With the non-specific toxicity of anticancer drugs to healthy tissues upon systemic administration, formulations capable of enhanced selectivity in delivery to the tumor mass and cells are highly desirable. Based on the diversity of the drug payloads, we have investigated a combinatorial-designed strategy where the nano-sized formulations are tailored based on the physicochemical properties of the drug and the delivery needs. Individually functionalized C2 to C12 lipid-, thiol-, and poly(ethylene glycol) (PEG)-modified dextran derivatives were synthesized via ‘click’ chemistry from O-pentynyl dextran and relevant azides. These functionalized dextrans in combination with anticancer drugs form nanoparticles by self-assembling in aqueous medium having PEG surface functionalization and intermolecular disulfide bonds.
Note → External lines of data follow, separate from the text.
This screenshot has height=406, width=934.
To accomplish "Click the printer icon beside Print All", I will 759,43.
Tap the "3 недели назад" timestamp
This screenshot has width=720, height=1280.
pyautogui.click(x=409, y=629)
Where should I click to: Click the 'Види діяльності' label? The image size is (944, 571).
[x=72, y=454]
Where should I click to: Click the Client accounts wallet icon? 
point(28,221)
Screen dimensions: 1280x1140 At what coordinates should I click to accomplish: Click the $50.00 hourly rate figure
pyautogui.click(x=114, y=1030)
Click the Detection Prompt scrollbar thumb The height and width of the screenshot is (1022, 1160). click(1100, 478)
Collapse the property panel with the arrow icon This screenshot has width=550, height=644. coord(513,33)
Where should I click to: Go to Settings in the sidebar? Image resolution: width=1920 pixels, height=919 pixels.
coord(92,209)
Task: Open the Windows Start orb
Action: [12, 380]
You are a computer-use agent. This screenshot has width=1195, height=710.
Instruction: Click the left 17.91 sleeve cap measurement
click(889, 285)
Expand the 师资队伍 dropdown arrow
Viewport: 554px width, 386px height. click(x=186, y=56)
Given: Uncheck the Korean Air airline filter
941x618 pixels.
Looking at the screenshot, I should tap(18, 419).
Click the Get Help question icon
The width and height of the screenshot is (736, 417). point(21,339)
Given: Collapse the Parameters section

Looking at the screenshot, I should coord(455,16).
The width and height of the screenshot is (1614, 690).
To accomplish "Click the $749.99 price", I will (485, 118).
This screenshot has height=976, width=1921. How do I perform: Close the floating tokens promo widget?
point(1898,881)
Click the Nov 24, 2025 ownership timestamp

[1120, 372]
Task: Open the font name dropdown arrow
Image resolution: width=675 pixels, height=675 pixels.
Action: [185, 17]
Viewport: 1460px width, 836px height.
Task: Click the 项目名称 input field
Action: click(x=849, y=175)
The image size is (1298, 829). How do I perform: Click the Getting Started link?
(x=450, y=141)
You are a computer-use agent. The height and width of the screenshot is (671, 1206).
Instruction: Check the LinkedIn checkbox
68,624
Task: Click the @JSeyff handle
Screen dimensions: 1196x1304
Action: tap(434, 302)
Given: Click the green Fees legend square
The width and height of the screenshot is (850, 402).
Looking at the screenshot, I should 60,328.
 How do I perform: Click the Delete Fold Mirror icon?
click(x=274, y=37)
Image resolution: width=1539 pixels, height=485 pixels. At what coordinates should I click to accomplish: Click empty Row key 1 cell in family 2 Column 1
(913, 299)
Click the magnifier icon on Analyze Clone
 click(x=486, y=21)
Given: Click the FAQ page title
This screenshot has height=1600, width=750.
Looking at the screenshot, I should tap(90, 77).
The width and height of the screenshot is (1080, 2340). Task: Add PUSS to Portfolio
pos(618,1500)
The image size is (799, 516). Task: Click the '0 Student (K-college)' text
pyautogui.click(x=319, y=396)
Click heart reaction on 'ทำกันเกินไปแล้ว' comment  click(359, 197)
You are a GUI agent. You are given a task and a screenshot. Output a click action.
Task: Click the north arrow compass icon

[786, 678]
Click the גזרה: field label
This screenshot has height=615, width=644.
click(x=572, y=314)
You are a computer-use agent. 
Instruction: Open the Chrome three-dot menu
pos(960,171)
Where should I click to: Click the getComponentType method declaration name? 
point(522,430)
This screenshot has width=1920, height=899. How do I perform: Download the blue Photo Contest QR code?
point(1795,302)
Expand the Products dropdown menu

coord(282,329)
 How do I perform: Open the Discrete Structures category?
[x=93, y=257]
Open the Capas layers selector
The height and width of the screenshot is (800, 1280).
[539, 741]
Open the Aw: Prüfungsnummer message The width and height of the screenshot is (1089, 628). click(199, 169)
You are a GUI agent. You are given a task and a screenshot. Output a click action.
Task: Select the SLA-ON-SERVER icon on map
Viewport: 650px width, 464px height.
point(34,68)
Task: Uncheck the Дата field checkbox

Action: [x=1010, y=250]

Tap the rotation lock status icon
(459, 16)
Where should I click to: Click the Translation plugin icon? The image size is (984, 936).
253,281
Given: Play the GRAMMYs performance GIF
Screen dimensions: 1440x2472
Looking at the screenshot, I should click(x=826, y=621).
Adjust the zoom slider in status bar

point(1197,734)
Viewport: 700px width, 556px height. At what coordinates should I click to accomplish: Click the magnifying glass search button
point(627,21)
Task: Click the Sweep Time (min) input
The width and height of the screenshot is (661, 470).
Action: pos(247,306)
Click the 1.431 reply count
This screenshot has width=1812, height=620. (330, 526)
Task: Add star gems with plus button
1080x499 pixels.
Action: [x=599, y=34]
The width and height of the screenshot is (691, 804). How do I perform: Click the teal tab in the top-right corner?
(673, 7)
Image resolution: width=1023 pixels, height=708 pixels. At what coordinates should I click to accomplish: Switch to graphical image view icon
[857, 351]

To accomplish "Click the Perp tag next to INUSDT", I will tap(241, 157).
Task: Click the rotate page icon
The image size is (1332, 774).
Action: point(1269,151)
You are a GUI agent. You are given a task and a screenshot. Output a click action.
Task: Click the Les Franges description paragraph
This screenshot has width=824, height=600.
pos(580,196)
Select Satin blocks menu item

Using anticancer drugs with log P values ranging from −0.5 to 3.0, the optimized nanoparticles formulations were evaluated for preliminary cellular delivery and cytotoxic effects in SKOV3 human ovarian adenocarcinoma cells. The results show that with the appropriate selection of lipid-modified dextran, one can effectively tailor the self-assembled nano-formulation for intended therapeutic payload. Schematic illustration for combinatorial approach in designing nanoparticle assemblies using C2 to C12 lipid-modified, thiol-modified, and poly(ethylene glycol) (PEG)-modified dextrans.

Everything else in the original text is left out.